Other market activity included a brief hiccup back in April due to tariffs, when uncertainty pulled the market lower. However, markets have recovered and are now hitting new all-time highs.
Remember, tariffs only effect about 15% of U.S. GDP. We discussed the “real” impact of tariffs earlier this year in our post: The Economy, Tariffs & Consumer Sentiment. Suffice it to say, the media often leaves out vital information.
Earnings Drive the Story
At the end of the day, daily headlines create noise, but company earnings give us the real signal.
Overall, corporate profits are strong. In fact, much stronger than analysts expected coming into the year. Early-year forecasts predicted about 5% growth, but companies are on track for closer to 10%.
This strength has helped push markets higher despite ongoing worries about jobs and tariffs.

--------------------------------

[EXERCISE TASKS]
[1] Print the market commentary from "Other market activity" to "jobs and tariffs.".
[2] Answer these from the market commentary:
(a) In which month did tariff uncertainty briefly pull the market lower?
(b) Roughly what share of U.S. GDP do tariffs affect?
(c) What corporate profit growth did early-year forecasts predict, and what growth are companies on track for?

[EXCERPTED RECORDS]
--------------------------------

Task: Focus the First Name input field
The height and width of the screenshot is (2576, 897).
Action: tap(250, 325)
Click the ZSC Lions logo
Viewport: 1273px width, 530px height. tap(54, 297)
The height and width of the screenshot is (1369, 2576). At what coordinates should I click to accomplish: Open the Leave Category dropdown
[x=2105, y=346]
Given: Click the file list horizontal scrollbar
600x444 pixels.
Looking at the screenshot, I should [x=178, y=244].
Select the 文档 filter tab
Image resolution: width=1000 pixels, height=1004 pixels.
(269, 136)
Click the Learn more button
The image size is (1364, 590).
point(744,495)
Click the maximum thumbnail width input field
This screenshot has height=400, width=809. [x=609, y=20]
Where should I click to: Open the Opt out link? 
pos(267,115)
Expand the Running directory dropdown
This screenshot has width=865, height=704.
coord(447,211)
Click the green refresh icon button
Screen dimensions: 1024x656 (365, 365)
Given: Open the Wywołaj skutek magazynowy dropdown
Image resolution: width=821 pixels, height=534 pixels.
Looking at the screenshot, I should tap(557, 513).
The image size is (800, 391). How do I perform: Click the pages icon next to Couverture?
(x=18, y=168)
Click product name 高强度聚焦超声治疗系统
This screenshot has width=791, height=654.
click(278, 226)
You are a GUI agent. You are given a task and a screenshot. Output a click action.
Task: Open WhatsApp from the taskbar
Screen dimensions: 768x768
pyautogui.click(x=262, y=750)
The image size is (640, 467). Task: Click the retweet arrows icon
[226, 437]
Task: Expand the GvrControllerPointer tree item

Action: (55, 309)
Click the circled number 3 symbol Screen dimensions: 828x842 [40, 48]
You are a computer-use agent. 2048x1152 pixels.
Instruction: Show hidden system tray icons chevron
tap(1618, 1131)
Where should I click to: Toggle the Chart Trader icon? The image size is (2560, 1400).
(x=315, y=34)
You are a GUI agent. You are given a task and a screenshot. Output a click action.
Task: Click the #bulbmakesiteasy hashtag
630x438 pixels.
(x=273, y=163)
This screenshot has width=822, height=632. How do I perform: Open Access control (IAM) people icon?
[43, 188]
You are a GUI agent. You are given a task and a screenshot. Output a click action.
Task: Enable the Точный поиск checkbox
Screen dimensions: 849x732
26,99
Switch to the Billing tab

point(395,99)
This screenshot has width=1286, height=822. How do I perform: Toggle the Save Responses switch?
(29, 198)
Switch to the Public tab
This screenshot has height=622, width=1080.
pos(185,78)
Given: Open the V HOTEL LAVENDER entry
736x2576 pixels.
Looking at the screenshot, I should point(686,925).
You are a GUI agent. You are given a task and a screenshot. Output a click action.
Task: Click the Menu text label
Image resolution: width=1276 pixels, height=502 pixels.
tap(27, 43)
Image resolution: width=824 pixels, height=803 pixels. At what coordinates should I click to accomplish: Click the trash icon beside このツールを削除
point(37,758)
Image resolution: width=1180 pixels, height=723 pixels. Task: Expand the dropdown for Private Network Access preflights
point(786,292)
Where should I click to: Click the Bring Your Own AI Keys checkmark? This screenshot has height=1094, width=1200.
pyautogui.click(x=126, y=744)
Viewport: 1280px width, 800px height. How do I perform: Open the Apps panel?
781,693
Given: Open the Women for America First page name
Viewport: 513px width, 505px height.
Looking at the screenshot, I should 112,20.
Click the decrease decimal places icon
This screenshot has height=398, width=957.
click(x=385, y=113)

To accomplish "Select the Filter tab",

--------------------------------

[RESULTS BY TASK]
[1]
Other market activity included a brief hiccup back in April due to tariffs, when uncertainty pulled the market lower. However, markets have recovered and are now hitting new all-time highs.
Remember, tariffs only effect about 15% of U.S. GDP. We discussed the “real” impact of tariffs earlier this year in our post: The Economy, Tariffs & Consumer Sentiment. Suffice it to say, the media often leaves out vital information.
Earnings Drive the Story
At the end of the day, daily headlines create noise, but company earnings give us the real signal.
Overall, corporate profits are strong. In fact, much stronger than analysts expected coming into the year. Early-year forecasts predicted about 5% growth, but companies are on track for closer to 10%.
This strength has helped push markets higher despite ongoing worries about jobs and tariffs.

[2]
(a) April
(b) About 15%
(c) Forecasts predicted about 5% growth; companies are on track for closer to 10%.